We like winter well enough, but winter is a claustrophobic season. Boarded up against the elements, hunkered down with flannel and fleece, proximity can be both a comfort and a curse.
By mid-February, I began longing to see my kids' kneecaps again, craved barefoot walks to fetch the paper. I missed the sight of bikes and scooters, the splash of puddles, the joy of heading outside to burn off some energy. I loved our fireplace but wanted a campfire. Frankly, we all needed space.
And just when we thought winter would last forever, the pear trees bloomed. Tulips and irises rose from the dirt.
We sifted through piles of spring clothes for our annual wardrobe inventory and discovered again that nothing fit. Children, like daffodils, stretch and grow even when you're not watching.
My first child, my girl, was born in the winter, and I joked that I only saw her during baths and diaper changes. She spent her first months bundled head to toe, her fuzzy head covered with hats, her toes tucked into full-length sleepers. Our drafty old house and the relentless north wind conspired to keep us self-contained, if not separate.
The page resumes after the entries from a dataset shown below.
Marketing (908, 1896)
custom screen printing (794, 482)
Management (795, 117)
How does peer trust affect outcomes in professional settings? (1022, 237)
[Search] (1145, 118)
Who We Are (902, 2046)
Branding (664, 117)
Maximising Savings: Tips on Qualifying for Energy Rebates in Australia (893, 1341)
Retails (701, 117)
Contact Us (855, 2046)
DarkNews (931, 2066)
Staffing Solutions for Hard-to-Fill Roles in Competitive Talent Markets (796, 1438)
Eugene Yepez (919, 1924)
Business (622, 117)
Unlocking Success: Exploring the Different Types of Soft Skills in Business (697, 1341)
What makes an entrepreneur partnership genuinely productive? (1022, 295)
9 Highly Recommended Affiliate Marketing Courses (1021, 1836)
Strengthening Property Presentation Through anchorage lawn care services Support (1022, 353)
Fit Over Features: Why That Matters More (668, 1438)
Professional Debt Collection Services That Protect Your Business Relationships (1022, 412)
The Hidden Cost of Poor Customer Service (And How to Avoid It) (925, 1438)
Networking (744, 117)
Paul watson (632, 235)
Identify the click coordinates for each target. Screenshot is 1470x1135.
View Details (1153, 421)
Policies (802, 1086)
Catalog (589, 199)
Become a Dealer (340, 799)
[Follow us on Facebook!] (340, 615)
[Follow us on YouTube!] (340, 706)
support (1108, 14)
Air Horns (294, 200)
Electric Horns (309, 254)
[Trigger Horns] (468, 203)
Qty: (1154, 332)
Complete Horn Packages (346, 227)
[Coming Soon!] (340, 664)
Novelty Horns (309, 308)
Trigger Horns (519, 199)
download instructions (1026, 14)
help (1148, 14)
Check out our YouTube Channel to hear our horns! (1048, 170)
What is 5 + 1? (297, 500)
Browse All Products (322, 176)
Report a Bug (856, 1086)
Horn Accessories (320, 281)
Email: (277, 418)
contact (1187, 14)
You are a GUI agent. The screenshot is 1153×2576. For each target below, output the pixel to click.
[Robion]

But oh, that first spring! I remember peeling off layers down to her onesie, lying Hannah on a blanket in the yard and watching her chubby legs pump up and down in the sunshine. Unfettered at last.
Now every spring harkens back to that one, my first as a mother. I think about new life, new adventures, sunshine and second chances.
I look for ways to teach my kids about nature. We make "bracelets" by sticking dandelions and seed pods to double-sided tape. We feed the birds. We stalk squirrels with our cameras. We plant flowers. We breathe deeply.
Just this week a friend delivered ringneck snakes in a bucket of dirt. We held them and watched them wriggle — 9-year-old Jack much braver than I — before releasing them at a nearby creek.
Spring means sunshine and outstretched arms, gentle breezes, room to roam. Days are longer. Life is good.
And once again, I'm as sappy as the trees.